With the 2020 hurricane season already upon us, a recent NBAA News Hour presented insights into this year’s storm activity and recommendations for airports, FBOs and flight operations to prepare for severe weather.

“You have to focus on impacts hundreds of miles away from the center, not just on the cone,” said moderator Kathryn Prociv, a meteorologist and producer with NBC News and co-founder of Monarch Weather Consulting. “That’s especially important in aviation because you have to fly around these things.”
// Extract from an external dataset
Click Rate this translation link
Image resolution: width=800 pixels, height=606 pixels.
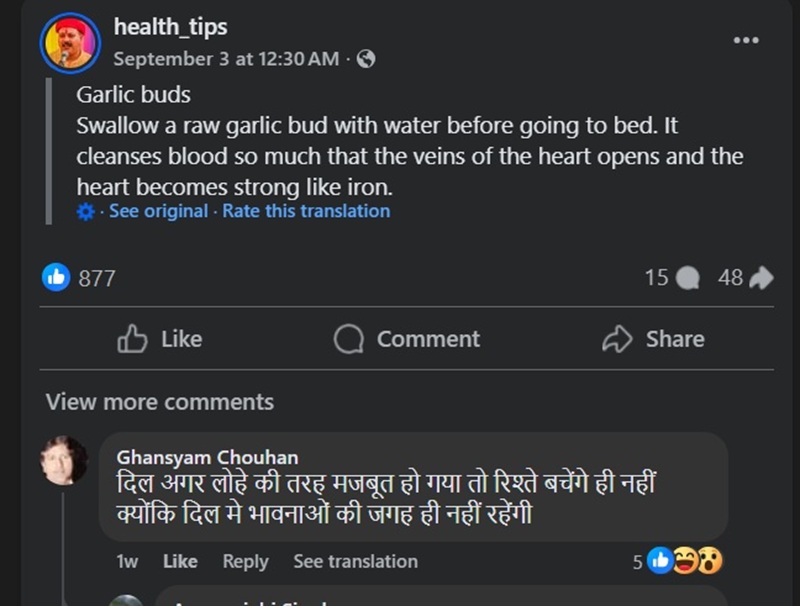(306, 211)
This year’s storm season may be particularly active, with two named tropical storms – Bertha and Cristobal – already making landfall on America’s Eastern and Gulf coasts. However, “the impacts we’ve seen have been mitigated somewhat by the fact these were tropical storms, with much lower wind speeds,” said John Kosak, CAM, and program manager for weather at NBAA Air Traffic Services. “The major effects have been the hidden impacts we expect to see from these kinds of storms, including flooding rains.”

That is not expected to last, though, and as more storms develop in the coming months, business aviation flightcrews must be ready. The COVID-19 crisis adds further variables to the situation, including the potential for added challenges with evacuation plans and post-impact recovery operations.

Flight operations in hurricane-prone areas should have readiness and response plans in place to relocate aircraft in a storm’s path and to maintain operations through the storm with a minimal number of personnel. For airports, those plans must also anticipate difficulties in returning to full operations.

“This is when it gets really messy,” said Chris Rozansky, executive director for the Naples Airport Authority. “We all know that airports are critical as a lifeline to the outside world for providing relief and aid post-storm; however, it can be very difficult to get critical staff back to the airport [to establish] the bare minimum that we need to get the airport operational.”

It’s also important that flight operations communicate effectively with passengers and clients when a forecasted storm may affect their travel plans, especially when the storm’s track later shifts.

“[They] don’t understand everything that we’re talking about today from a business perspective, from a safety perspective or from an operational perspective,” said Tony Sparks, owner of Phantom Air and Phantom Air Services. “The better you can educate them, the better they understand the constraints that you operate under with forecasted weather versus actual weather.”